If your Netflix account is registered with a Gmail address, beware of any emails from Netflix asking you to renew your payment info. This, according to a developer who came within inches of paying someone else’s Netflix bill with his credit card number.
James Fisher signed up for Netflix in 2013 using
jameshfisher@gmail.com, an email address that Google considers the same as
james.hfisher@gmail.com because of the infamous “dots don’t matter” feature that Google insists is a good thing for users.
A person with a similar name in a different state had used this email address to sign up for Netflix. When something went wrong with the billing, Netflix emailed the real Fisher, asking him to renew his credit card details, not knowing that someone else was behind the dotted version of the address.
As Fisher recalls, he was seconds away from renewing his credit card number – essentially supplying a valid payment for someone else’s Netflix service – when he noticed that something was amiss.

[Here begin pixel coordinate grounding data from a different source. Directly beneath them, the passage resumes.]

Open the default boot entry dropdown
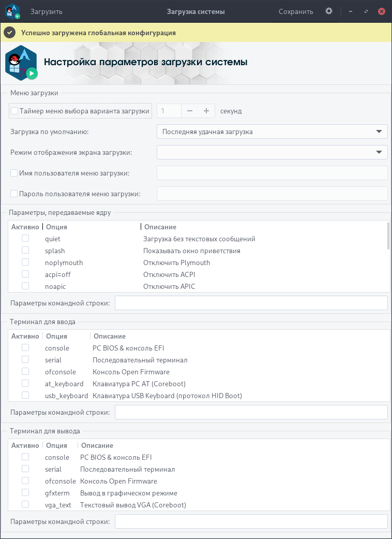Viewport: 392px width, 539px height. point(272,132)
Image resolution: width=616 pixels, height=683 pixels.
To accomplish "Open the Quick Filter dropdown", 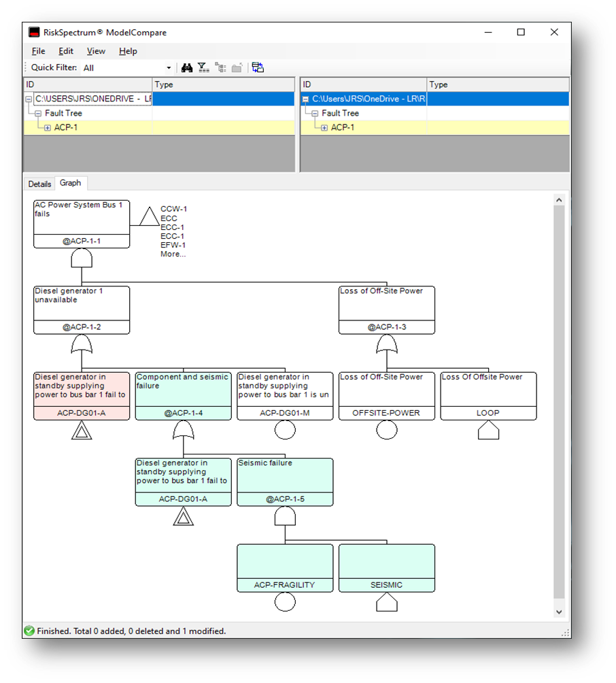I will click(x=169, y=68).
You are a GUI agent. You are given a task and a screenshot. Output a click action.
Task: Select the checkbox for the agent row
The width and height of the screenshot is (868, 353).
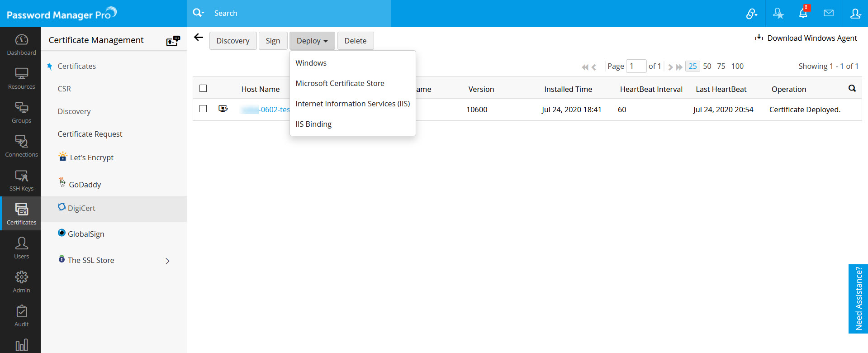[203, 109]
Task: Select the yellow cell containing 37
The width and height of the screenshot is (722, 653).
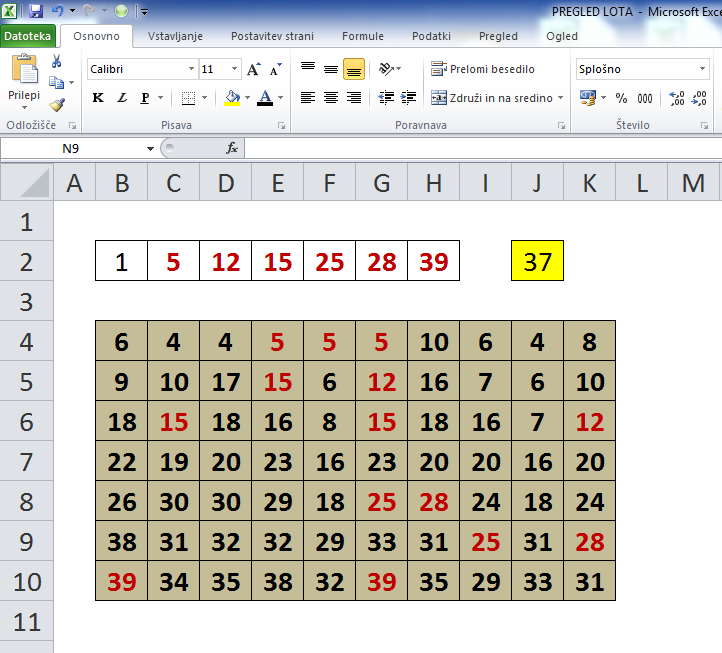Action: tap(537, 261)
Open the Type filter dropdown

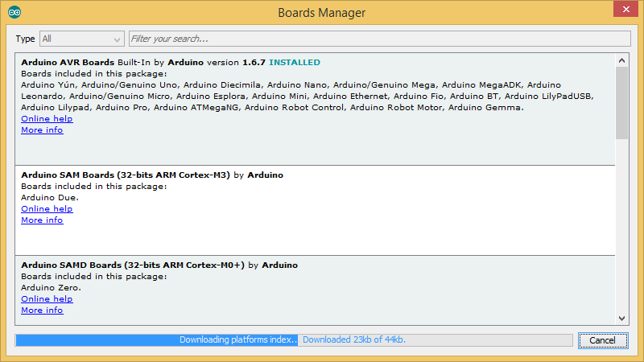[x=81, y=39]
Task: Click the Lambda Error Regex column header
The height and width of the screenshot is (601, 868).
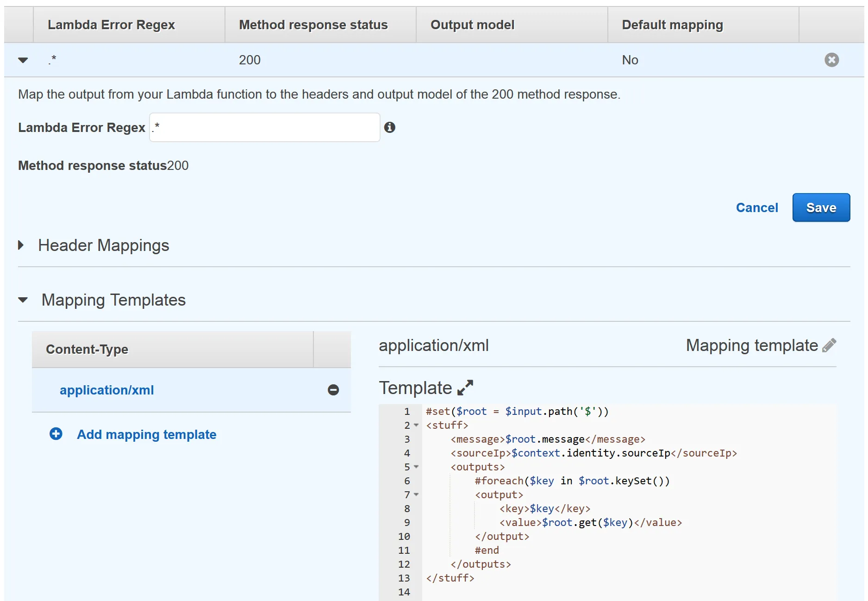Action: (111, 25)
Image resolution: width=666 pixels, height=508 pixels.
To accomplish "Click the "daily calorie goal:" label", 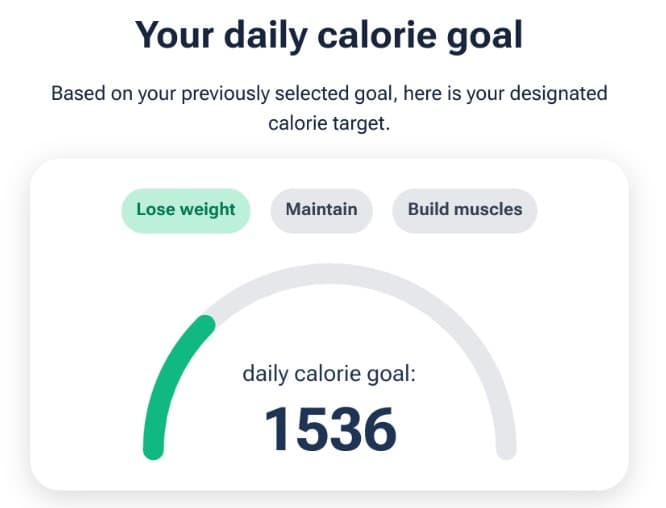I will click(x=329, y=375).
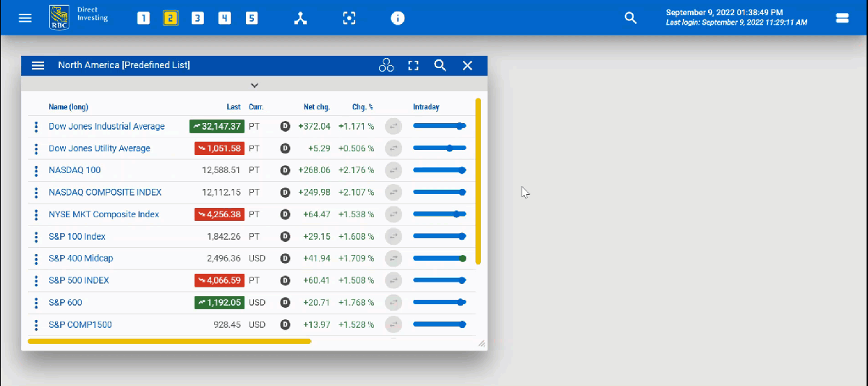This screenshot has width=868, height=386.
Task: Search within the North America list widget
Action: pyautogui.click(x=440, y=66)
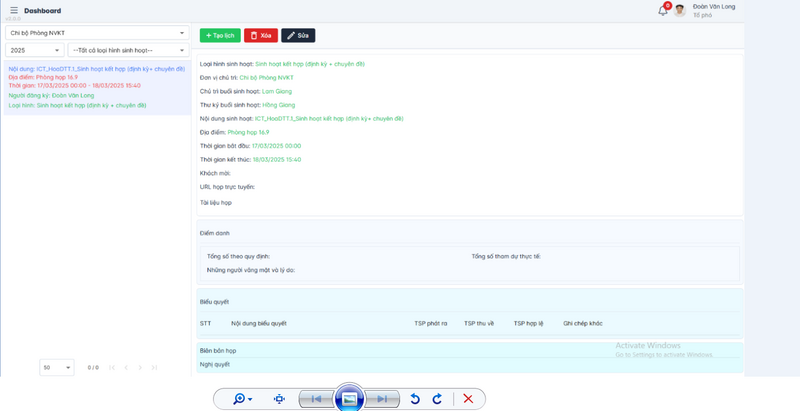
Task: Open the zoom magnifier in the viewer toolbar
Action: pyautogui.click(x=241, y=399)
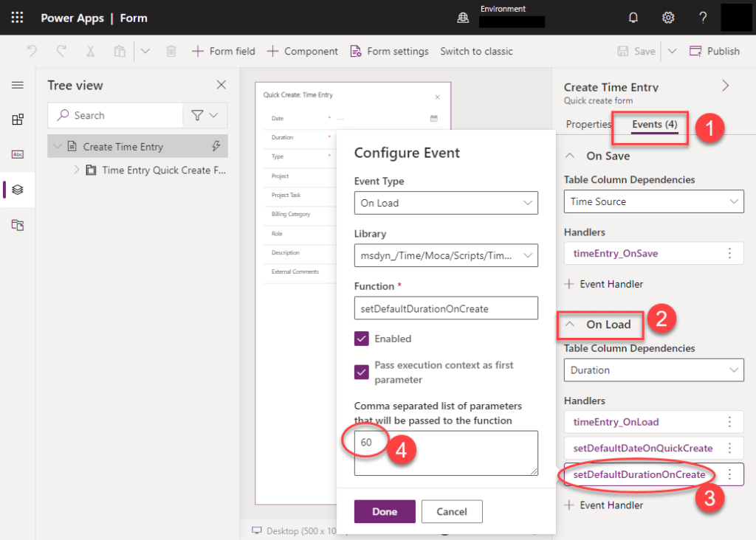Open the Tree view layers icon in sidebar
This screenshot has height=540, width=756.
(18, 190)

“The email is genuinely from netflix.com, so I clicked the link,” Fisher
writes. “It logged me in and took me to an “Update your credit or debit card” page, which is genuinely hosted on netflix.com. No phishing here. But hang on, the “Update” page showed my declined card as **** 2745. A card number I don’t recognize. Checking my records, I’ve never seen this card number. What’s going on?”
“I finally realized that this email is to james.hfisher@gmail.com. I normally use jameshfisher@gmail.com, with no dots. You might think this email should have bounced, but instead it reached my inbox, because “dots don’t matter in Gmail addresses.”
He then demonstrates how a standard phishing scam could take advantage of this oversight between the two services. Indeed, it seems ridiculously easy to exploit and trick someone into paying for your Netflix membership.